## start QUOTED PASSAGE

Yes, it does hurt your compounding. But, paying more than you normally would – in terms of price-to-book – for a great business may not hurt your long-term compounding quite as much as you think. However, there’s a tendency for investors to focus more on how high the company’s return on capital, growth rate, etc. is right now instead of how long those high rates of return on capital, of sales and EPS growth, etc. can last. What matters a lot – as I’ll show using numbers in a minute – is how long you own a stock and how long it keeps up its above average compounding.

Think of it this way. If you buy the stock market as a whole, it tends to return about 10% a year. A great business might be able to compound at 20% a year. So, how much more can you pay for a great business than you would pay for the S&P 500? It might seem the simple answer is that you can pay twice as much for a great business. However, that’s only true if you’re planning to sell the stock in a year. That’s because 20% / 2 = 10%. So, paying 2 times book value gets you the same return right out of the gate in a great business as what you’d have in the S&P 500.

## end QUOTED PASSAGE
## start PROVIDED MATERIAL

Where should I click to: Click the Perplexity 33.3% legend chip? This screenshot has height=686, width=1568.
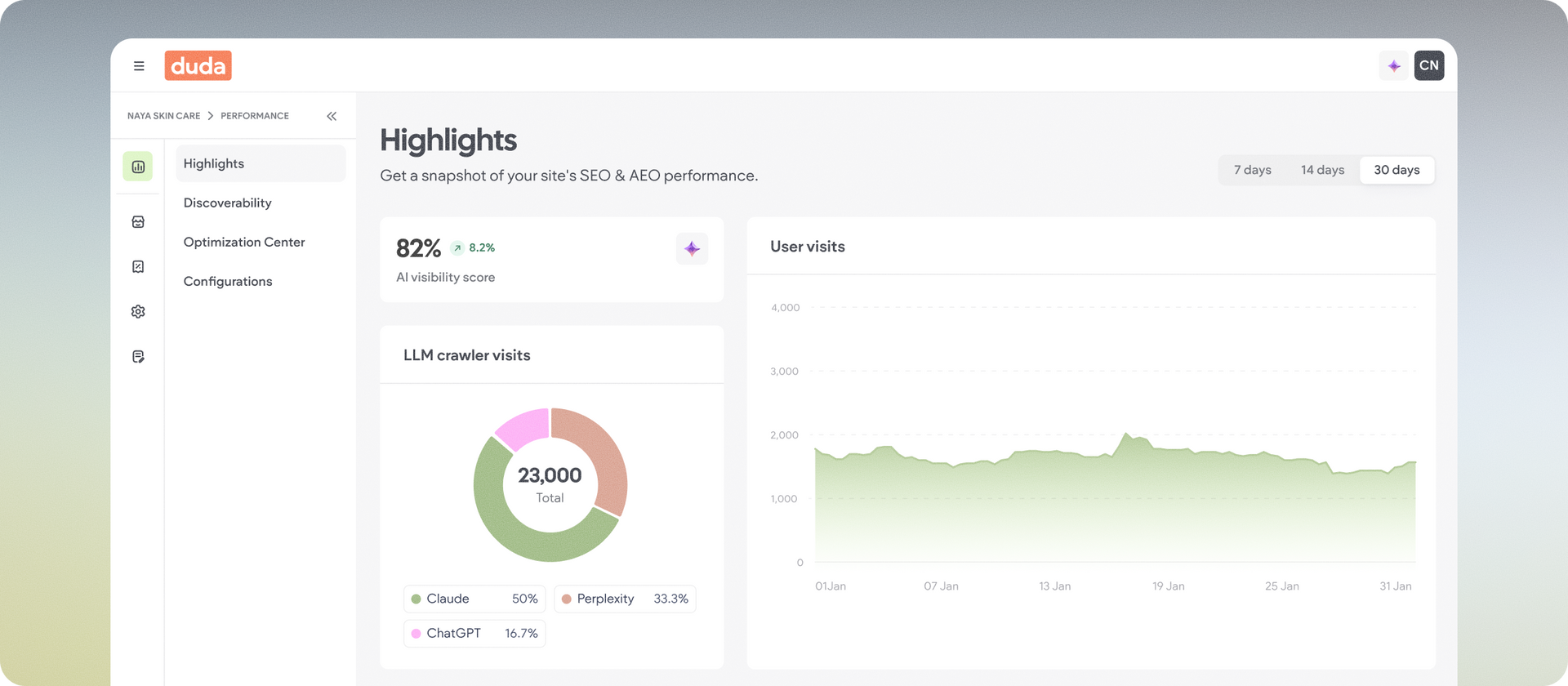(x=625, y=599)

## end PROVIDED MATERIAL

**WORK TO COMPLETE:**
**1.** Decide whether each statement below agrees with the passage on compounding. Answer yes or no for each, and quote the exact words of the passage that settle it.
(a) The stock market as a whole tends to return about 10% a year.
(b) Paying twice as much for a great business gives the same return as the S&P 500 no matter how long the stock is held.
(c) Investors tend to focus more on how long high rates of return can last than on how high they are right now.
**2.** Reproduce the passage on compounding word for word, between "Yes, it does" and "above average compounding.", inclusive.
**3.** Carry on the passage on compounding from its final sentence.

**RESULTS FOR THE EXERCISE:**
**1.**
(a) Yes: "If you buy the stock market as a whole, it tends to return about 10% a year."
(b) No: "However, that’s only true if you’re planning to sell the stock in a year."
(c) No: "there’s a tendency for investors to focus more on how high the company’s return on capital, growth rate, etc. is right now instead of how long those high rates of return on capital, of sales and EPS growth, etc. can last."

**2.**
Yes, it does hurt your compounding. But, paying more than you normally would – in terms of price-to-book – for a great business may not hurt your long-term compounding quite as much as you think. However, there’s a tendency for investors to focus more on how high the company’s return on capital, growth rate, etc. is right now instead of how long those high rates of return on capital, of sales and EPS growth, etc. can last. What matters a lot – as I’ll show using numbers in a minute – is how long you own a stock and how long it keeps up its above average compounding.

**3.**
When value investors like Warren Buffett, Charlie Munger, and Phi Fisher talk about how it’s fine to pay up for great, durable businesses – they mean if you intend to be a long-term shareholder and if the company continues to compound at high rates far into the future. This makes all the difference in what kind of price-to-book value you can afford to pay.

To figure out how much more you can pay for a great business and still beat the market, you can actually just sit down and work out the math.

Here’s what matters…

* Price / Asset (equity, invested capital, etc.)

* Amount of earnings reinvested in the business

* Return on that reinvestment

Over shorter holding periods in stocks reinvesting less of their earnings each year – ** the price you pay** matters more.

Over longer holding periods where the stock is reinvesting almost all of their earnings each year – the ** return on reinvestment** matters more.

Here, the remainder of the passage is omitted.